The album seems heavily influenced by minimalism. The first item, Under, exemplifies this perfectly, with repeated cells threatening to move out of phase and, for some stretches at least, a neutral harmonic language (that is, one that is not overtly directional towards a cadence); Nightboat is a similar summary of techniques on offer here. Easy on the ear, jazz too makes its presence felt, and there are some beautiful guitar solos to this end. Andriotis is clearly a virtuoso par excellence, and the sheer technical excellence of the players, along with their ability to play exactly together, particularly at speed, implies familiarity born of long collaboration. The slightly more angular lines of You Don’t Need Me offer nice contrast, and there is wit in some of the piano interjections; similarly, Move is more experimental in its overt juxtaposition of tempos and moods. The simplicity of the (repeated) opening of The Right Time is most effective, giving way in time to a more variegated surface. The final offering, The Interlude (for all the clowns in my life) showcases Andriotis’s guitar skills at their melancholic best. The sudden introduction of a cello (Bob Doidge) is most effective.
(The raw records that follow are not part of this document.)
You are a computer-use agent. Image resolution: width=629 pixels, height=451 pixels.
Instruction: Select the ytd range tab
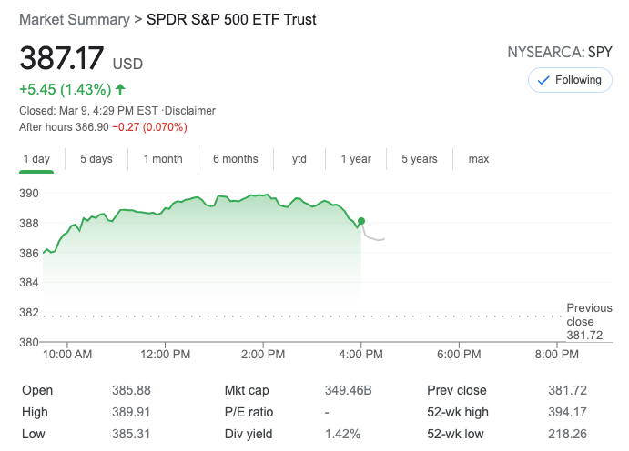point(299,159)
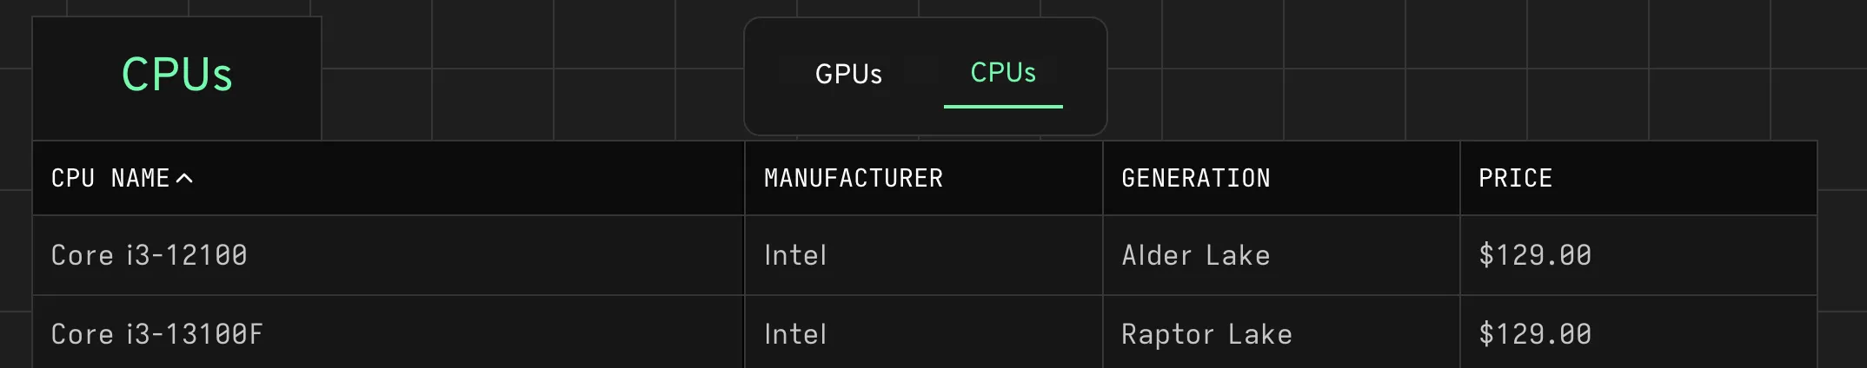The height and width of the screenshot is (368, 1867).
Task: Select the Alder Lake generation cell
Action: click(1195, 255)
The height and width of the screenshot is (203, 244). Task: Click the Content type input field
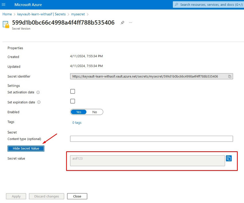tap(151, 139)
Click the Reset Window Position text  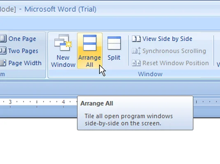point(176,63)
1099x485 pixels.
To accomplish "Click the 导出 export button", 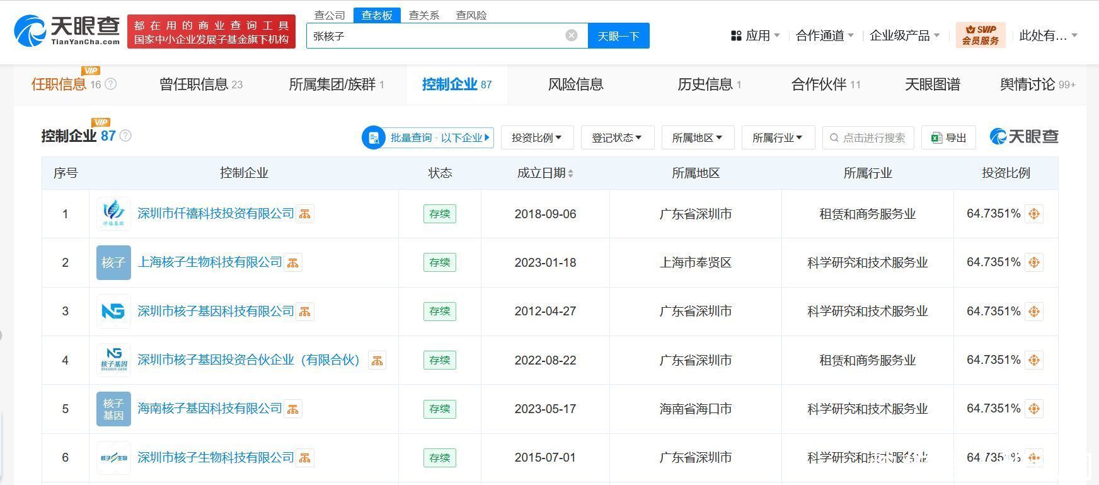I will pos(948,137).
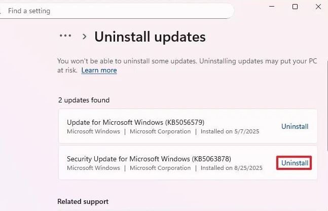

One can only sit and wonder at Andriotis’s clear virtuosity as a guitar player. Musically, do not expect a challenge; rather, revel in the sheer slickness of it all, be that the performance standard or the expert knitting together of a variety of compositional styles. And while the playing time is low, a straight run-through gave the impression it lasts the perfect amount of time.